Öffentlicher Personennahverkehr
Dresden - 02.12.2022

Verkehrsminister Martin Dulig hat heute einen Förderbescheid über 68 Millionen Euro für die Beschaffung von neuen Niederflurstraßenbahnen an die Geschäftsführer der Leipziger Verkehrsbetriebe (LVB), Ulf Middelberg und Ronald Juhrs, übergeben. Die Mittel stehen für die Beschaffung der ersten 25 Fahrzeuge der neuesten Generation zur Verfügung.

Die Beschaffung der neuen Fahrzeuge ist Teil des gemeinsamen Vorhabens »Straßenbahn der Zukunft«, welches die LVB gemeinsam mit den Städtischen Verkehrsbetrieben Zwickau (SVZ) und den Görlitzer Verkehrsbetrieben (GVB) umsetzen. Diese Kooperation hat in Sachsens Straßenbahnbranche Pilotcharakter. Durch die gemeinsame Bestellung konnten für die beteiligten Unternehmen erhebliche Kostenvorteile insbesondere im Bereich der sogenannten Einmalkosten und der Entwicklungskosten für die gemeinsame Fahrzeugplattform generiert werden.

»Erfreulich ist, dass die Förderung der Straßenbahnen auch einen doppelten Effekt hat: Neben den maßgeblichen Verbesserungen für den ÖPNV in Leipzig profitiert auch die heimische Wirtschaft vom Auftrag der Verkehrsunternehmen. Das Herstellerkonsortium hat Standorte unter anderem in Leipzig, Grimma und Chemnitz. Wesentliche Anteile der Wertschöpfung, fast 40 Prozent, werden somit hier im Freistaat erfolgen und sichern damit auch Arbeitsplätze,« so Verkehrsminister Martin Dulig.

»Die Fördermittel des Freistaats sind ein wichtiger Baustein, der uns hilft, die Verkehrswende zu gestalten. Moderne Straßenbahnen werden helfen, mehr Menschen vom Angebot des ÖPNV zu überzeugen. Es muss uns aber über die Investitionen hinaus bundesweit gelingen, den öffentlichen Nahverkehr besser zu stützen und auszubauen«, sagt Leipzigs Oberbürgermeister Burkhard Jung.

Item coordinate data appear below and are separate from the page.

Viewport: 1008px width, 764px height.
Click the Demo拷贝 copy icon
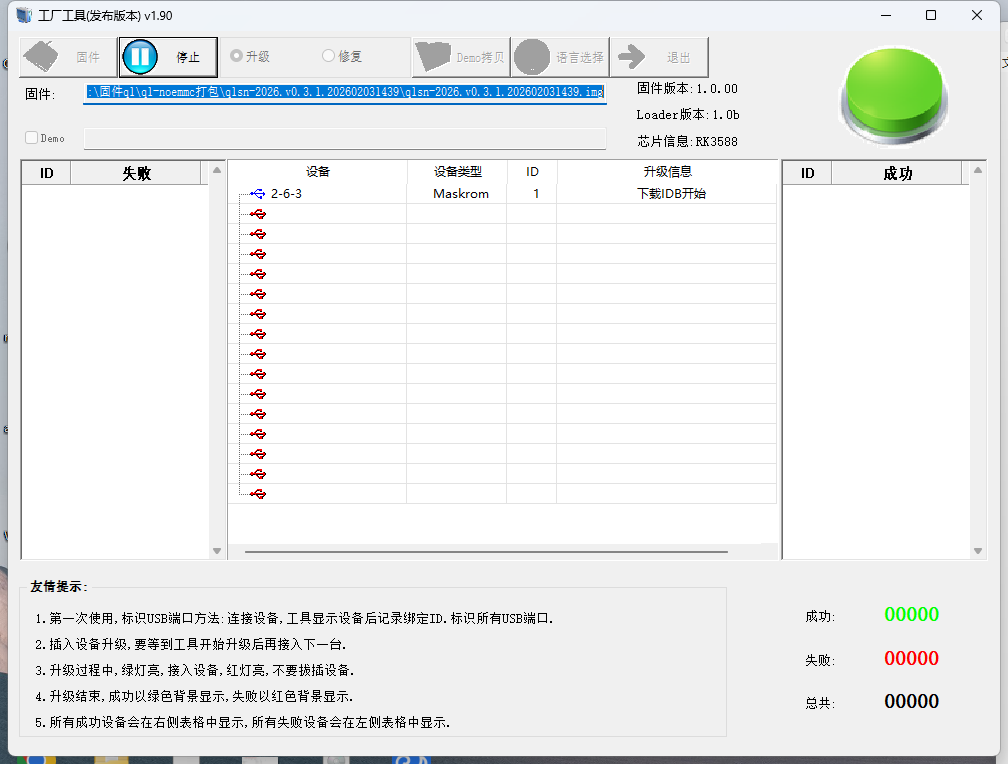pyautogui.click(x=434, y=57)
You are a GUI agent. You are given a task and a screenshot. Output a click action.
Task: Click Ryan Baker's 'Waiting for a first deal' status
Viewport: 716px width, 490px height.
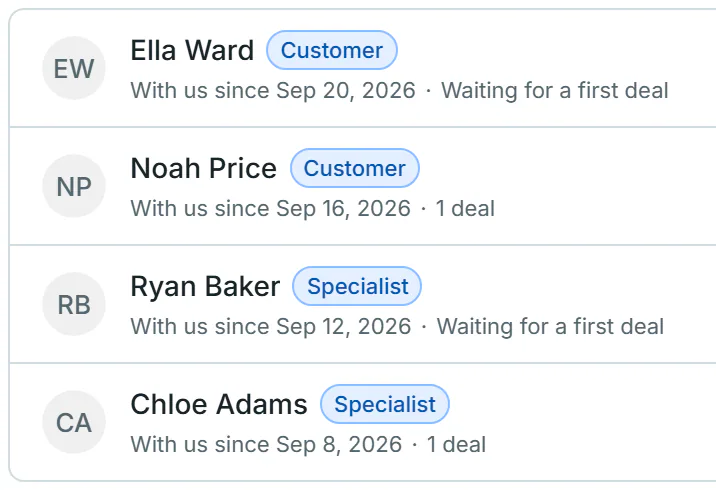tap(550, 326)
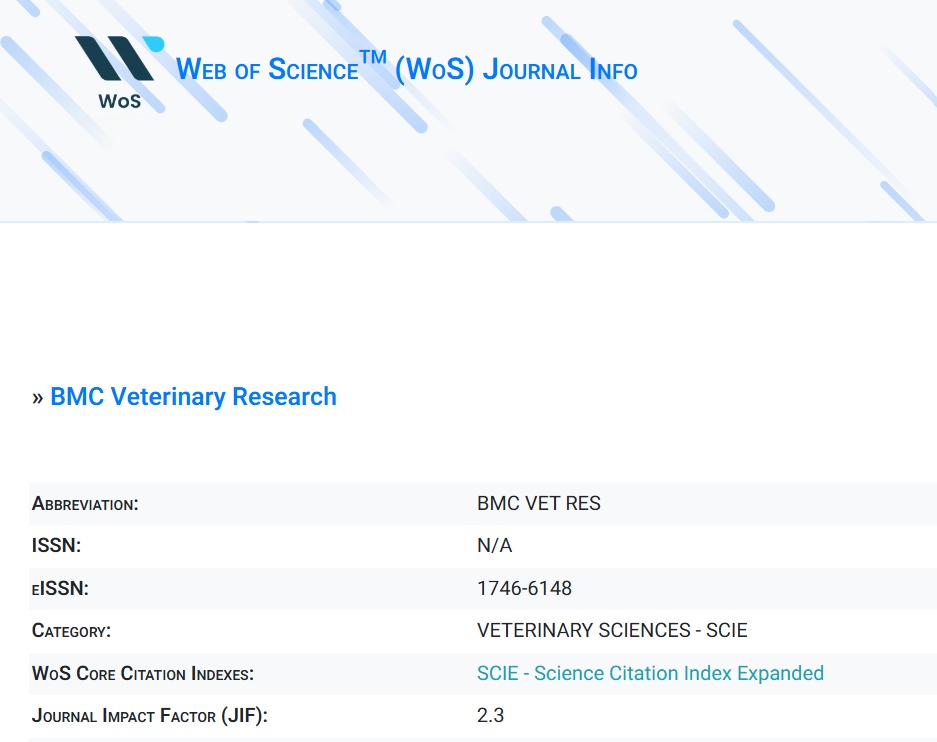Click the TM trademark superscript in the header
The width and height of the screenshot is (937, 742).
coord(373,60)
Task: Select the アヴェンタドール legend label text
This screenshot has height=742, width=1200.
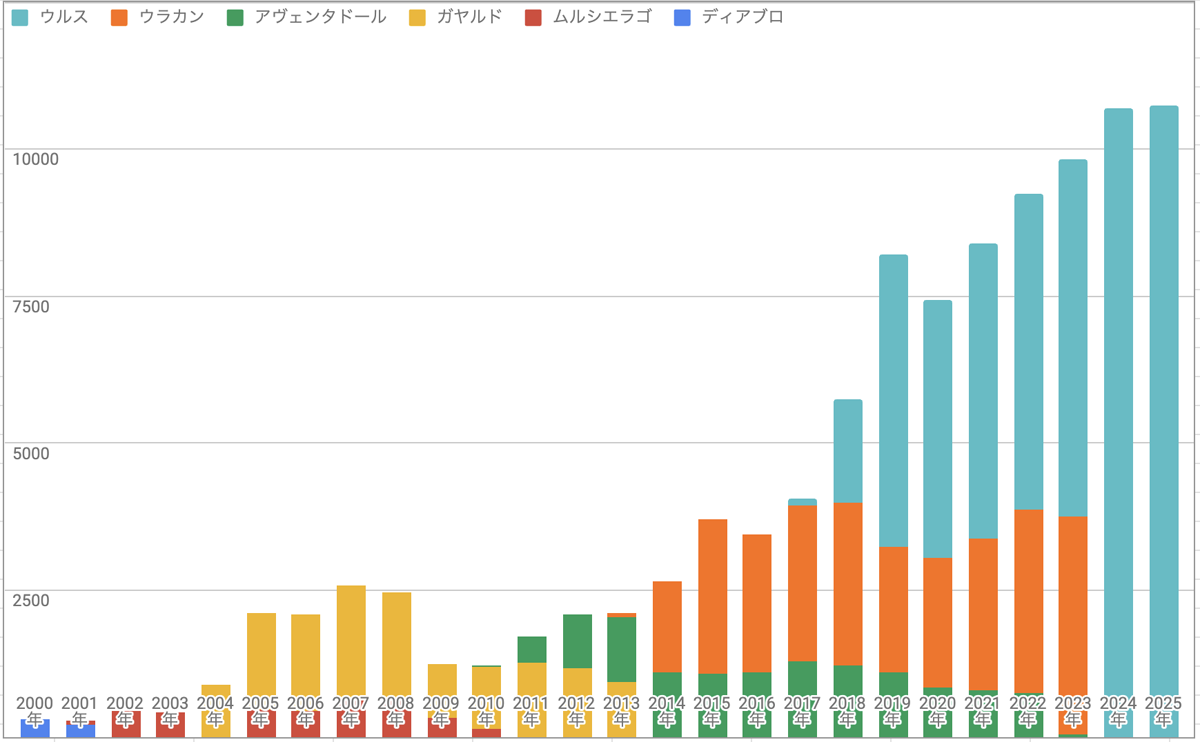Action: click(x=321, y=17)
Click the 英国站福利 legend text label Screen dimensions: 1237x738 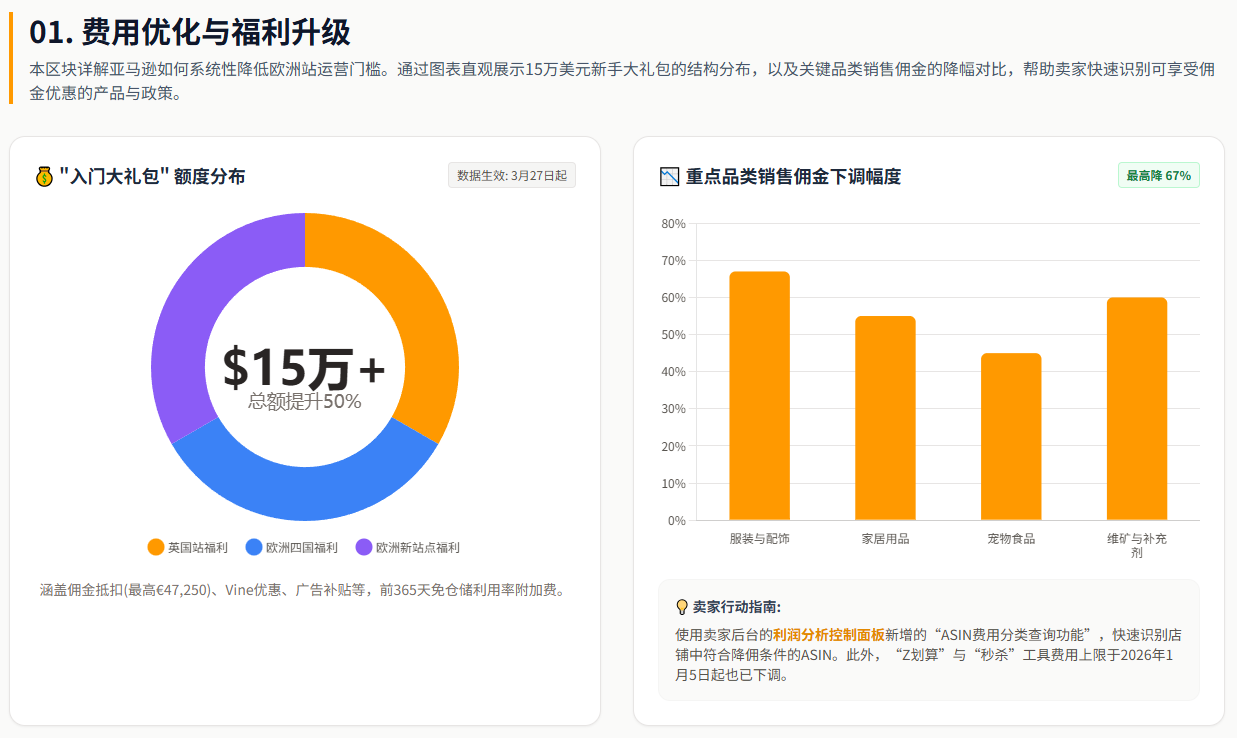[x=198, y=548]
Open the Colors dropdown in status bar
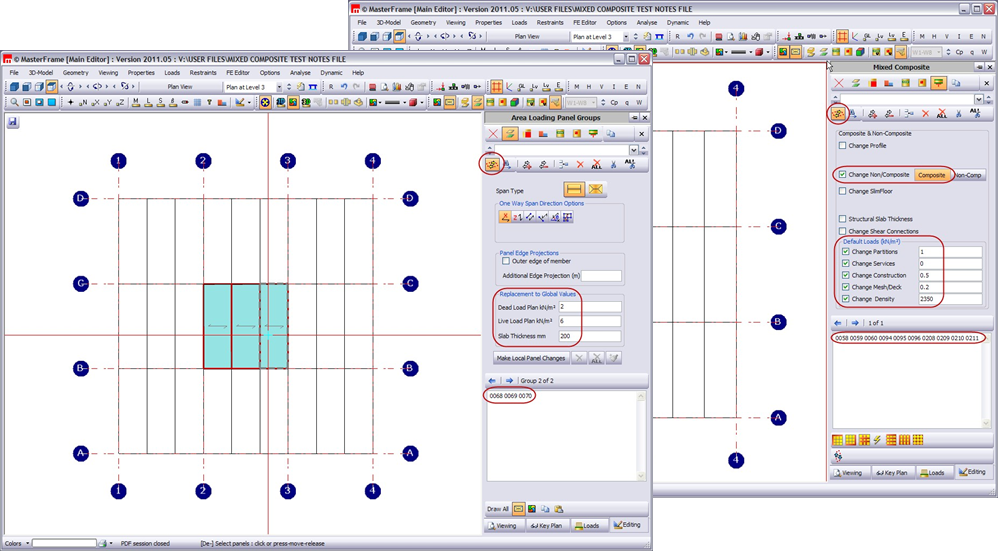Image resolution: width=998 pixels, height=551 pixels. pyautogui.click(x=26, y=543)
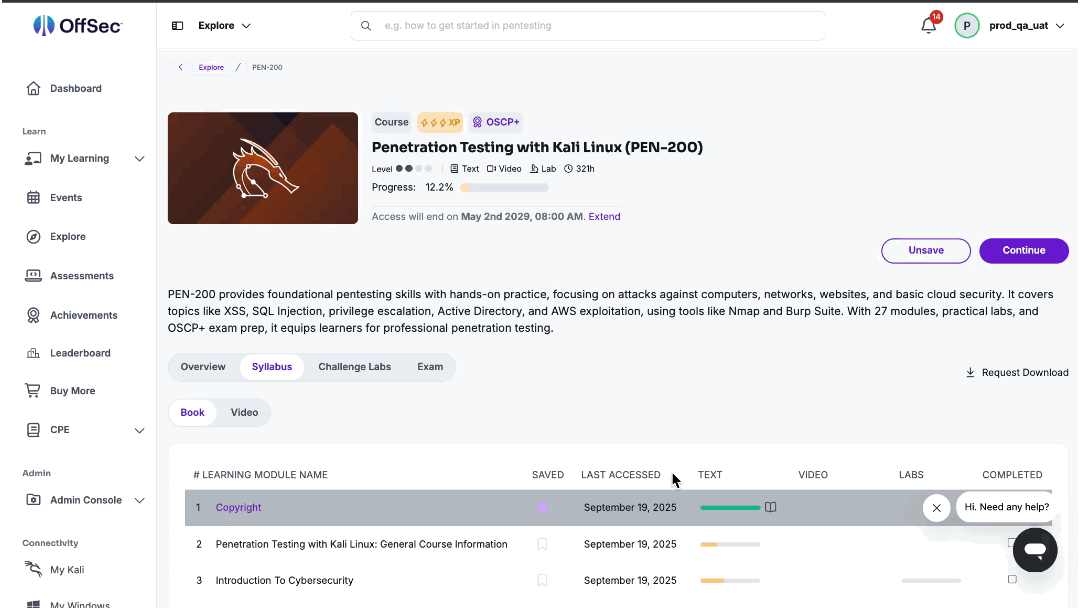Image resolution: width=1080 pixels, height=608 pixels.
Task: Switch to the Video syllabus tab
Action: (x=244, y=412)
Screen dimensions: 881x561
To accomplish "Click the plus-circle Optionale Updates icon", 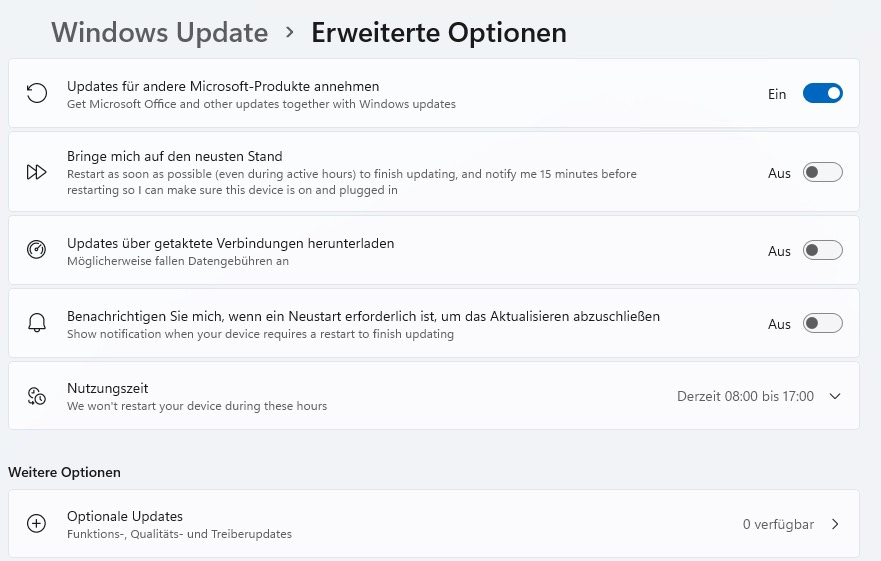I will point(37,524).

»Unsere Kundschaft bekommt mehr Platz und Komfort, unser Fahrpersonal einen hochmodernen Arbeitsplatz. Für Sachsen bringt die gemeinsame Bestellung von Görlitz, Zwickau und Leipzig einen deutlichen Preisvorteil und zugleich wichtige Innovationen für Klimaschutz und Verkehrswende", so Ulf Middelberg, Sprecher der Geschäftsführung der Leipziger Verkehrsbetriebe.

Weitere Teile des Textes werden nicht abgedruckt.